Au regard des seules informations disponibles à ce jour, l’annonce de la circulation de ces produits doit demeurer circonstanciée. En effet, cette notification intervient dans un contexte dans lequel les teneurs en THC de l’herbe et de la résine saisies augmentent graduellement (de 5 % à 25 % pour la résine et de 5 % à 11% pour l’herbe entre 2000 et 2019).

Il n’existe actuellement pas d’éléments permettant d’évaluer la proportion de produits de ce type circulant en France. Par ailleurs, il faut différencier ce phénomène de la survenue d’effets inattendus / indésirables découlant de la consommation de cannabis à forte teneur, dont la présence s’accroît depuis plusieurs années. Dans cette situation, seule l’analyse de la composition des produits consommés peut en déterminer la nature.

Mode d’action du MDMB-4en-PINACA et des Cannabinoïdes de synthèse en général

Les cannabinoïdes de synthèse (CS) sont apparus au début des années 2000. Issues de synthèses en laboratoire, ces molécules ont d’abord été commercialisées sous des formes pulvérisées sur des débris végétaux, comme des produits d’apparence naturelle appelés « spice » ou « herbal incense ». Depuis, l’offre s’est modifiée en évoluant avec les modes de consommations des usagers. Certains usagers « experts »3 consomment ces produits sous formes de poudre mais leur manipulation est délicate, en raison de la puissance de ces molécules dont les effets se manifestent pour des dosages au milligramme. Les CS ont des puissances différentes, suscitant des effets indésirables très variés, les plus rapportés sont l’agitation, des nausées, l’augmentation du rythme cardiaque, tandis que les plus graves (tels qu’un accident vasculaire cérébral, des convulsions, une crise cardiaque, une destruction du tissu musculaire, une atteinte rénale) semblent rares4. Le MDMB-4en-PINACA agit sur le récepteur CB1 dont il est un agoniste puissant.
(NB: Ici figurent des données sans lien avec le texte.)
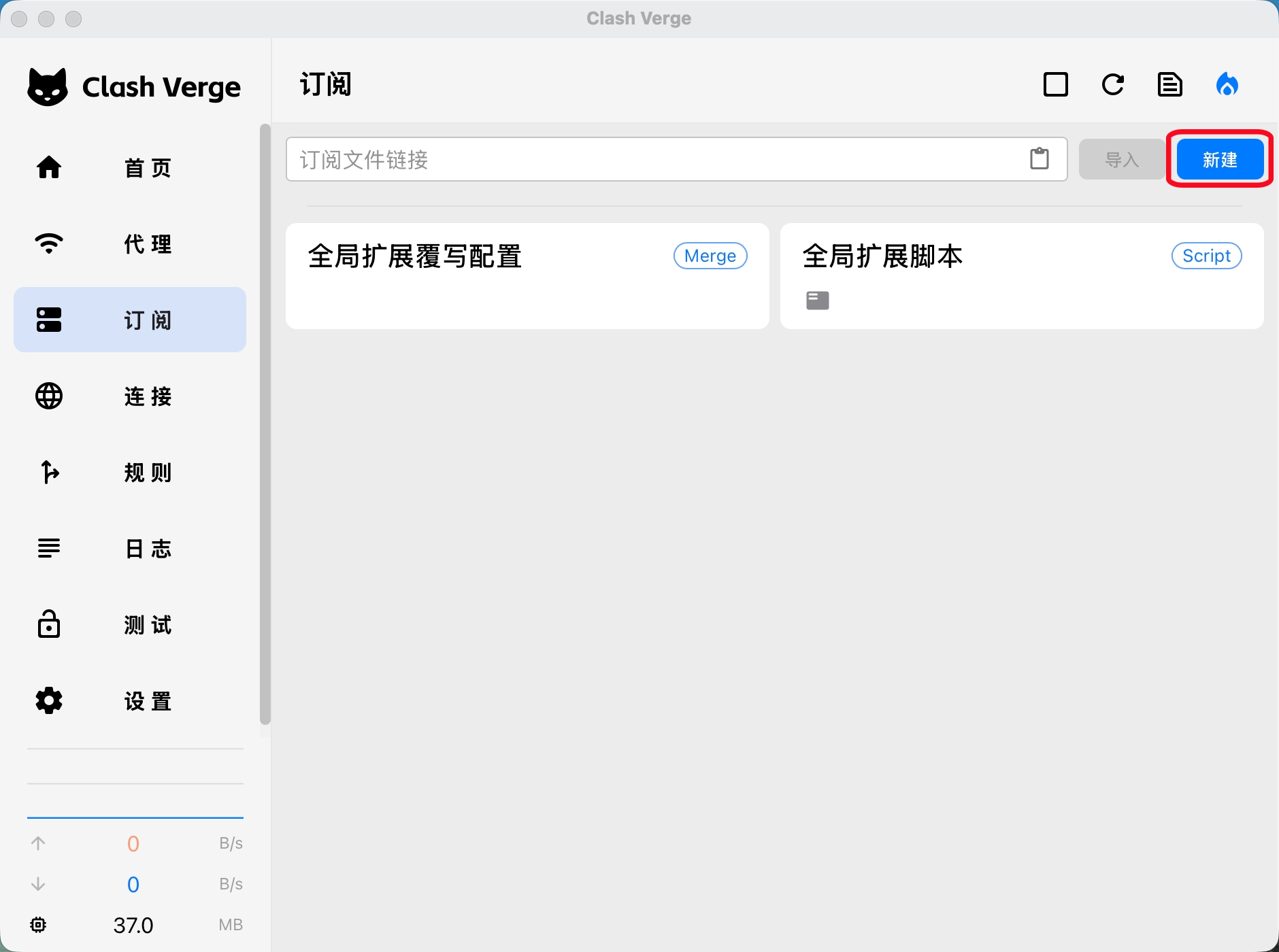Open the 连接 connections page
Image resolution: width=1279 pixels, height=952 pixels.
tap(130, 396)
Il existe peu d’informations disponibles à ce jour concernant ses mécanismes d’absorption et de distribution. L’absence d’études toxicologiques à propos de cette molécule ne permet pas d’établir les doses à partir desquelles celle-ci serait toxique. Le MDMB-4en-PINACA provoque une euphorie semblable aux effets du cannabis pour des doses largement inférieures lorsque celles-ci peuvent être maîtrisées. La consommation d’une forte dose peut entraîner des effets dissociatifs et provoquer agitation, confusion ou perte de mémoire. Lorsque ces produits sont consommés de façon non intentionnelle (« blends » de CS pulvérisés sur des résidus végétaux, e-liquide présenté comme « CBD » ou herbe adultérée), l’usager risque de mal réagir. Ces expériences inattendues favorisent l’apparition d’effets indésirables physiques et psychologiques (« bad trips »). Ceux-ci peuvent varier selon la dose absorbée par l’usager : Vertige ; Malaise ; Vomissements ; Asthénie ; Douleurs musculaires et/ou tremblements

Nota Bene

Les cannabinoïdes de synthèse sont une catégorie de NPS agissant sur les mêmes récepteurs que le THC, CBD ou encore cannabinol (CBN). Ils existent sur le marché physique ou en ligne (web de surface) sous plusieurs formes : poudre, e-liquide, « blends » (pulvérisés sur des résidus végétaux) ou « chimique » (pulvérisés sur du tabac). La consommation des CS est principalement observée chez des usagers « experts ». Ces produits, utilisés seuls, à des dosages précis ne représentent pas les mêmes risques que s’ils sont consommés en association à un autre produit (ici le cannabis) à l’insu de l’usager qui risque d’être surpris par des effets inattendus voire indésirables.